CC417.................... Agricultural non-pesticidal products.
CC418.................... Lawn and garden care products.
------------------------------------------------------------------------
Chemical Substances in Products Not Described by Other Codes
------------------------------------------------------------------------
CC980.................... Other (specify).
CC990.................... Non-TSCA use.
------------------------------------------------------------------------
(g) For sites controlled by the submitter:
(1) The identity and address of each site where the new chemical
substance will be manufactured, processed, or used.

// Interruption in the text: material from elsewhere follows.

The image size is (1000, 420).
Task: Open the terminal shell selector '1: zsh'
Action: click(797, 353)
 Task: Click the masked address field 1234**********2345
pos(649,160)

(2) A process description of each manufacture, processing, and use
operation which includes a diagram of the major unit operations and
chemical conversions; indication of whether batch or continuous
manufacturing or processing occurs at the site, and the amount
manufactured or processed per batch or per day if continuous and per
year; the identity, approximate weight per batch or per day for
continuous production, and entry point of all starting materials and
feedstocks (including reactants, solvents, catalysts, etc.); the
identity, approximate weight per batch or per day for continuous
production, and entry point of all products, recycle streams, and
wastes, including frequency of any equipment cleaning; the type of
interim storage and transport containers used; and the points of
release of the new chemical substance numbered. If the new chemical
substance is released to two media at the same step in the process,
assign a second number for the second medium.

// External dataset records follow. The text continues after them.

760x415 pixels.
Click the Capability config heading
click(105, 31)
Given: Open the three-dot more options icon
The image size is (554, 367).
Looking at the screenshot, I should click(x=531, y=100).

(3) Worker exposure information, including worker exposure
information from exempt manufacture or related use of the new chemical
substance under Sec. 720.30 (e.g., byproduct, impurity). This
information includes:
(i) Worker activities.
(ii) Type of potential worker exposure (e.g., dermal, inhalation).
(iii) Protective equipment in place, if any, including a
description of the kind of gloves, protective clothing, goggles, or
respirator that limit worker exposure, if any.

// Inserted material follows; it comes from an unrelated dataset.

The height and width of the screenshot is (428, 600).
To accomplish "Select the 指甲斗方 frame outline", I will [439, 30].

(iv) Engineering controls in place, if any.
(v) Physical form of the new chemical substance to which workers
may be exposed and moisture content if physical form is solid.
(vi) The percent of new chemical substance in formulation at time
of worker exposure.
(vii) The number of workers reasonably likely to be exposed.
(viii) The duration of activities.
(4) Information on release of the new chemical substance to the
environment, including releases from the exempt manufacture or related
use of the new
[[Page 34121]]
chemical substance under Sec. 720.30 (e.g., byproduct, impurity). This
information includes the type of release (e.g., transport, interim
storage, disposal, equipment cleaning), the quantity of the new
chemical substance released directly to the environment, the quantity
of the new chemical substance released into control technology, the
quantity of the new chemical substance released to the environment
after control technology, the media of release, the type of control
technology used, and the following additional information based on the
type of release:
(i) For equipment cleaning releases, frequency of equipment
cleaning and what is used to clean the equipment.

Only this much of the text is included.